Whitney Wyatt-Kovar, public relations specialist at Mr. Rooter Corp., pulled together a list of dramatic rescues from 2009. Some of these led to stories in the local franchises’ hometown newspapers.

“From jewelry to animals, Mr. Rooter plumbers recovered quite a few precious items last year,” says Wyatt-Kovar. “While some of the recoveries took hours, others took mere minutes. But both had the same outcome – overjoyed and relieved customers.”

Expensive ring. Mike Roberts, general manager of the Mr. Rooter of Phoenix franchise, recovered a $70,000 wedding ring that a woman in a Phoenix restaurant accidentally flushed down the toilet in January.

The rescue was an eight-hour process that included removing the toilet, searching the line with a video inspection camera, and digging up the floor to retrieve the ring. “It was like dredging the ocean for a treasure chest,” Roberts said. “The sewer line was so deteriorated that flakes of the pipe and debris were littered through the length of the line.”

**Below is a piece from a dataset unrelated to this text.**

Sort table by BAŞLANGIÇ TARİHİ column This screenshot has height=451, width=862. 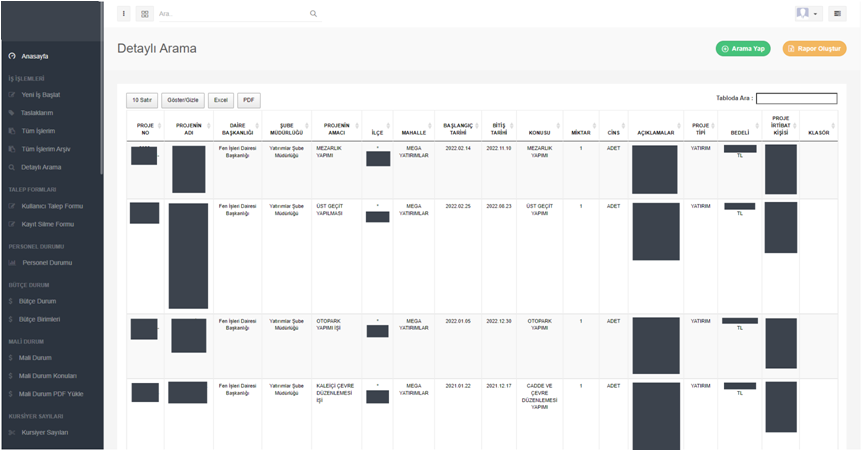(x=457, y=129)
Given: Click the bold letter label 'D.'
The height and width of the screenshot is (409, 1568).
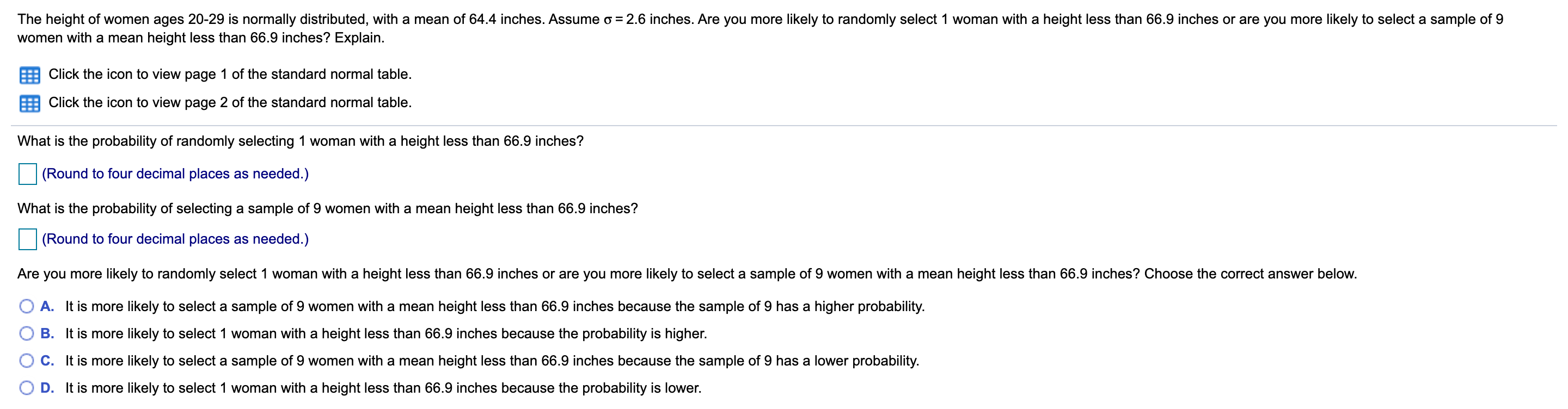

Daughter’s diamond. It was déjà vu for Roberts in April when a second customer called about a ring down the toilet – this time at her home in Phoenix. This $6,000 sapphire and diamond ring was a gift to the customer from her father. Roberts dropped a video inspection camera down the ventilation pipe. Just five minutes into the search, he located the ring in a pipe below a closet off the hallway.

The ring owner’s father, Bob Jorgensen, dug up the floor himself. Roberts returned the next day to break open the pipe and recover the ring. Its owner, Camille Jorgensen, 24, was in tears when she saw it. Her father had bought the 4.5-carat sapphire ring with a setting of 1-carat diamonds on the sides while in Thailand.

“The ring was a very special gift from daddy to daughter,” Bob Jorgensen said. “She had such a look of excitement when I revealed it to her for the first time, and I knew it was a very special ring. When she came and told me what had happened, there was no limit to what we would do to recover it.”

Lucky ducklings. George Jessup, a commercial service technician at Mr. Rooter Plumbing of Pittsburgh was driving down a road in Shaler Township when he saw a duck sitting on a storm drain. Something didn’t seem right, so he pulled over. When he looked down the drain, he saw ducklings, and he knew he had to rescue them.

After trying to lift the heavy drain grating, Jessup called the fire department and police. Within 30 minutes, they got seven ducklings out. “They were the cutest things you ever saw,” Jessup said. “I’m so glad we were able to save them.” The fire department flushed the pipe and Jessup sent his inspection camera into the pipe to make sure no ducklings were still trapped. Seeing none, he went back to work.

Trouble for a toddler. In May, Dan Kraby, a Mr. Rooter technician at the franchise in Salem, Mass., needed three hours to recover a woman’s wedding and engagement rings at a house in Newburyport, Mass. Her toddler son had flushed them down the toilet when she wasn’t looking. “She will have a great story to tell her son when he grows up,” Kovar says.

Bad Karma. In March, Robert Plantic, a technician at the Mr. Rooter Plumbing franchise in Toronto, Ont., learned that a customer’s cat, named Karma, was missing. Using a video inspection camera, he found the cat in two hours. Karma had worked her way under the floorboards that renovators were putting down to cover holes in the customer’s house.

Easy recover. Mr. Rooter of Central Texas plumber Jim Hauk didn’t need a video inspection camera to find a diamond that went down the kitchen sink drain in a customer’s house in Waco, Texas, in June. He spotted the diamond after disconnecting the drain line close to the garbage disposal.

Their little secret. In January, technician Gerald Johns of the Mr. Rooter of New Orleans shop recovered a 1-carat diamond engagement ring that had slipped off the customer’s finger in her home. She didn’t notice that it had fallen into the toilet until she had already pushed the handle to flush. “The woman didn’t tell her fiancé, and her secret is safe with Mr. Rooter,” Wyatt-Kovar says.

Says Mary Kennedy Thompson, president of Mr. Rooter Corp., “Our service professionals turned into heroes when they saved the day for our customers. They went above and beyond to safely recover these treasures.”